— Вы меня любите?! Ах, как мне надо, чтоб меня любили!!
У Анны он вызывал приток скрытой злобы. Ей казалось, что в момент смерти лицо его сделается совсем добреньким и благодушным. «Как ребенок, которому страшно пред жизнью, пред темнотой, — раздражалась она про себя, — и который думает, что если он будет хороший, послушный, то несчастье обойдет его, и все будут его гладить по головке, и весь мир тогда сделается милым и ручным. И все собаки перестанут лаять, оттого что Вова такой добрый мальчик. И сама смерть прослезится». Ей было обидно за мир, за тот темный, жестокий и таинственный мир, который она знала и любила.
Между тем старичок действительно хотел как бы задобрить в своем уме смерть; он действительно полагал, что если он будет очень добрым и человеколюбивым, то и смерть появится перед ним в виде этакого доброго, простого и ясного малого. И поэтому она не будет так ужасна для него. Он даже чуть капризничал, временами дуясь оттого, что смерть — такая простая и ясная — все еще не идет к нему. Любовью к Богу и жизни он стремился смыть, заглушить свой подспудный страх перед смертью и потусторонним. Этой любовью он подсознательно хотел преобразить в своем представлении мир, сделать его менее страшным. Он дошел до того, что не обрадовался, когда внезапно ему опять полегчало, а, напротив, захотел, чтоб продлилось это умиление, от которого на душе было так мягко и святочно и которое приручало близкую смерть.
Впрочем, когда ему совсем облегчилось, он вдруг, на миг оживившись, не приподнимая головы с подушки, осмотрел всех своим остреньким, пронзительным взглядом и промолвил:
— Любовь к мухе предвосхищает любовь к Господу…
От удивления все раскрыли рты, а Андрей Никитич неожиданно попросил Алексея, чтоб тот записывал его мысли…
Осуществить это не удалось, потому что старичку снова стало хуже. От этих переходов он не знал, умирает он или выздоравливает.
Еще раз он внимательно вгляделся в окружающих. Лицо Клавы млело в своей пухлости. Ясные глаза опять появившегося деда Коли смотрели на него из чуть приоткрытого шкафа.
Вдруг Андрей Никитич метнулся на постели к ближайшему окну.

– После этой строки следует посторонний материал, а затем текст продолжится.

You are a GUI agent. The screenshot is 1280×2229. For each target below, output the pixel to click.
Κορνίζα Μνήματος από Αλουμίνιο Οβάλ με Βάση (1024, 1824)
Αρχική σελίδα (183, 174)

— Где люди… люди?! — закричал он.
— Вы любите людей?! — подошедши промолвила Клава, и пред глазами старика вдруг застыло ее мертвеюще-сладострастное лицо.
XII
На следующее утро Андрей Никитич как ни в чем не бывало сидел на своей кровати и поучал Алексея.
К обеду он опять так ослаб, что прослезился. И начал вспоминать и жалеть всех несчастных, какие только приходили ему на ум; «надо любить, любить людей», — повторял он, относясь с любовью к другим, он забывал о себе — и как бы снимал с себя бремя существования и бездонность любви к себе; ведь страшно было бы дрожать все время за себя — так или иначе «обреченного», — и любовь к людям убаюкивала его, отвлекала и погружала сознание в сладкий туман; к тому же она была почти безопасна — ведь гибель этих любимых внутренне людей вполне переносилась, не то что приближение собственного конца.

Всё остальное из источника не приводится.